Fitch downgraded Minnesota because of its government shutdown over a budget impasse.
NEW YORK (CNNMoney) -- Fitch Ratings downgraded Minnesota's debt ratings in the wake of a government shutdown stemming from a budget dispute.
Fitch knocked the state off its triple-A rating pedestal because of its "difficulties in reaching consensus" on its budget gap for the fiscal year that began July 1. Fitch also cited the "increasingly contentious budgeting environment in the state in recent years."
A lower debt rating hurts Minnesota because the increased risk means it will need to pay higher interest rates to investors.
The state shutdown all but essential government services on July 1 after Governor Mark Dayton, a Democrat, and Republican lawmakers failed to make peace over their budget dispute and fill a $1.4 billion gap. They're fighting over whether to raise taxes or cut spending.
This caused the state parks to close down throughout the Independence Day weekend and triggered the layoffs of more than 20,000 state employees. Road construction projects are on hold and highway rest stops are shuttered.
The rating agency also highlighted Minnesota's reliance on one-time budget fixes during the recession and the likelihood that any budget accord will contain more of them.

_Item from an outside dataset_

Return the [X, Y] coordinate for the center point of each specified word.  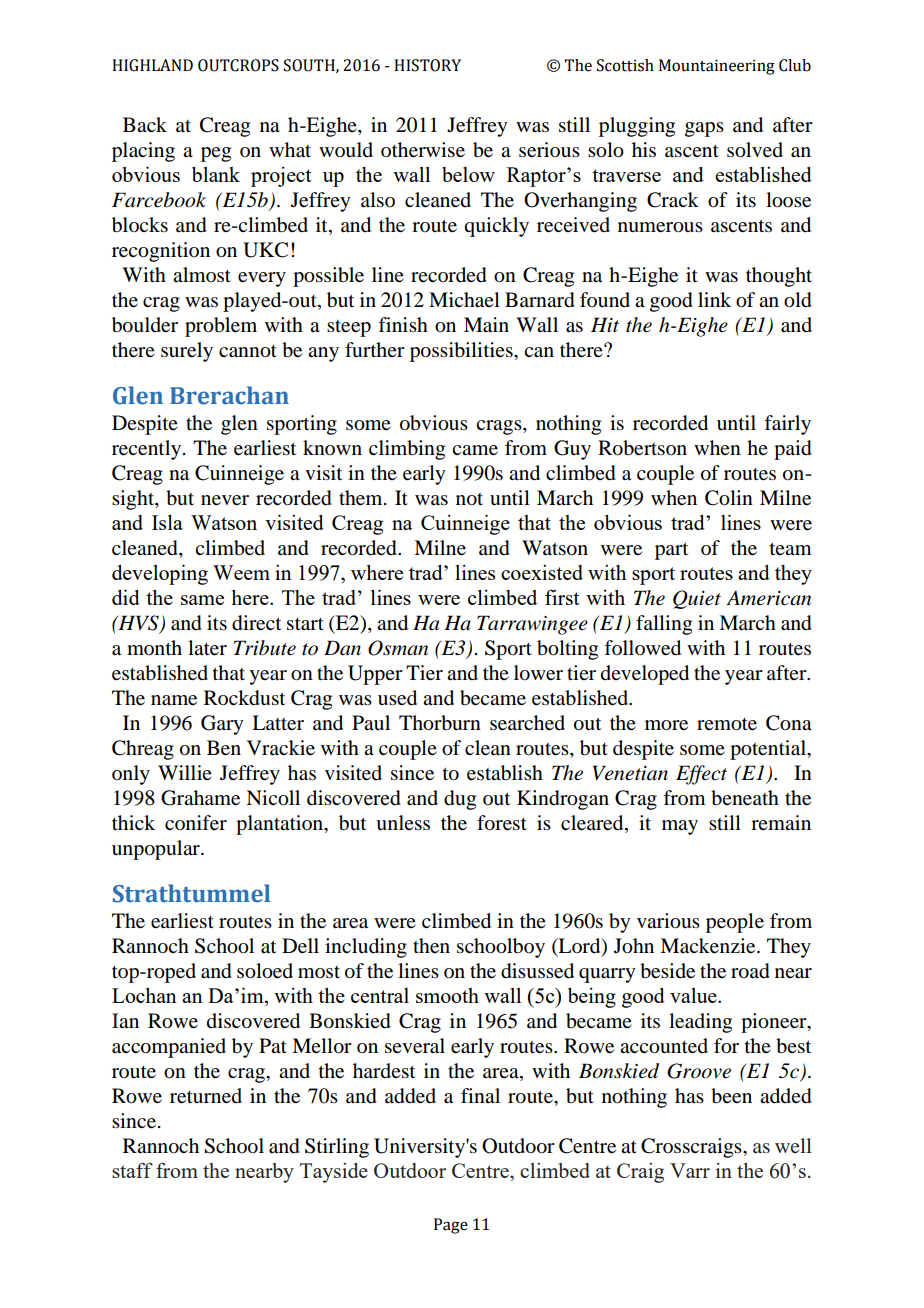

Fitch said the most significant of these measures were payment deferrals to school districts and the use of funds from the federal stimulus program. The $1.4 billion budget gap represents "school aid payment shifts employed to balance the last biennial budget," said Fitch.
The ratings agency now has a double-A-plus rating for Minnesota debt.
On a positive note, Fitch praised Minnesota for its balanced economy with a "recovering" job market. The agency also said the state has a strong debt position "with a debt burden that is on the low end of the moderate range at about 2.7% of personal income."